Cette « coupure » n’est pas nouvelle, elle existait à l’époque des nobles mécènes, avant que l’art, et le théâtre en particulier, ne construise son autonomie. Au fil du temps, une organisation et un fonctionnement plus indépendants ont été acquis par rapport au pouvoir de l’argent ( les théâtres commerciaux si courants au XIXe siècle en Belgique ont presque disparu), mais, aussi, théoriquement du moins, par rapport au pouvoir politique. Les artistes forgeaient donc désormais leurs propres lois, leurs propres codes, leur propre esthétique dans une certaine souveraineté. Mais, même lorsque, dans la ligne de Vilar, on tint le théâtre pour un « service public », il fallut constater l’impossibilité d’élargir le cercle des spectateurs à toutes les couches sociales. La coupure réapparaissait — avait-elle jamais disparu sous les discours de la démocratisation culturelle ? — entre le monde théâtral et ce public potentiel que composent les citoyens d’une démocratie. Moins aliénés aux contraintes économiques de la rentabilité et à celles du service idéologique, les créateurs eurent à conquérir une place dans leur monde autonome en avançant des critères strictement artistiques.

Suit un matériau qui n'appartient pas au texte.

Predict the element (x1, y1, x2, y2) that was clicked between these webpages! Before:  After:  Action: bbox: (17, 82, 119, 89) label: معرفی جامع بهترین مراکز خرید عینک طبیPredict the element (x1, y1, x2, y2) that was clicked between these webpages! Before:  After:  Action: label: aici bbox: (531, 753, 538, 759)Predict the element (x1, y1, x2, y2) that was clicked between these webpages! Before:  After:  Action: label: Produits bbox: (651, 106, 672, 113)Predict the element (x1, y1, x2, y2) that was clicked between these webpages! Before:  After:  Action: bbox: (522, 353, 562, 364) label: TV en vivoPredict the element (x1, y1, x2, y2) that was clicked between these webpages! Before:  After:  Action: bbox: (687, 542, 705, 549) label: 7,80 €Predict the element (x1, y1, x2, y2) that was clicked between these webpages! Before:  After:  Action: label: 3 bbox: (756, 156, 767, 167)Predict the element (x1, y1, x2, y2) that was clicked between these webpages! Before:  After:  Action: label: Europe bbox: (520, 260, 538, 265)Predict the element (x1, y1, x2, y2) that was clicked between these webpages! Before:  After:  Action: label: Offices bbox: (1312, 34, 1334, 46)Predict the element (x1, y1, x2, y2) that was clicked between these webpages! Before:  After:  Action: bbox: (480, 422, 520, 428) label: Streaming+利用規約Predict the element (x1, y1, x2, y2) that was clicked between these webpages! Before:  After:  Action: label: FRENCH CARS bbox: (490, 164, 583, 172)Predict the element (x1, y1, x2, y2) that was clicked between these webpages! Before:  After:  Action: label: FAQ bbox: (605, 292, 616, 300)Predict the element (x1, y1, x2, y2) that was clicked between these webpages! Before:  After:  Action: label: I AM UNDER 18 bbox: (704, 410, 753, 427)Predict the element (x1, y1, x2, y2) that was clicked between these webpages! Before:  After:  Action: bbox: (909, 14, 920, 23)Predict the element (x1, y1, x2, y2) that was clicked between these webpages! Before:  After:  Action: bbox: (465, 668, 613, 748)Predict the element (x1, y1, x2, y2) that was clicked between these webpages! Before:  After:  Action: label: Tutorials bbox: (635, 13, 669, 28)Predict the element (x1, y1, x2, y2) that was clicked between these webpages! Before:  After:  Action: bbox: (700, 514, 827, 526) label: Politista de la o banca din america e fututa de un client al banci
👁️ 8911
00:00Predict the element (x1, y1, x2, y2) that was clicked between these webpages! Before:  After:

Que devenait alors le souci du public ?
Sans pour autant la balayer d’un revers de main, il est permis de se demander si cette question relève de la responsabilité de l’artiste. La prise en compte de ce facteur dans le geste créateur ne freine-t-elle pas le travail de recherche et d’expérimentation ? Comment innover, approfondir, renouveler, oser, essayer si un impératif de compréhension et d’accessibilité rappelle sans cesse à l’ordre ? Au contraire, n’appartient-il pas à une politique culturelle de permettre à un nombre croissant de « spectateurs » de jouir du théâtre contemporain, en diffusant l’offre, mais surtout en veillant à ce que soit exercée la fonction majeure de la pédagogie ? Car les formations facultatives, les rencontres, les stages…, requièrent une démarche volontaire et consciente, démarche toujours accomplie peu ou prou par une même catégorie de personnes. En quoi on se situe dans un processus de reproduction.
Or, quelle place occupe aujourd’hui l’art contemporain dans un cursus scolaire « moyen » ?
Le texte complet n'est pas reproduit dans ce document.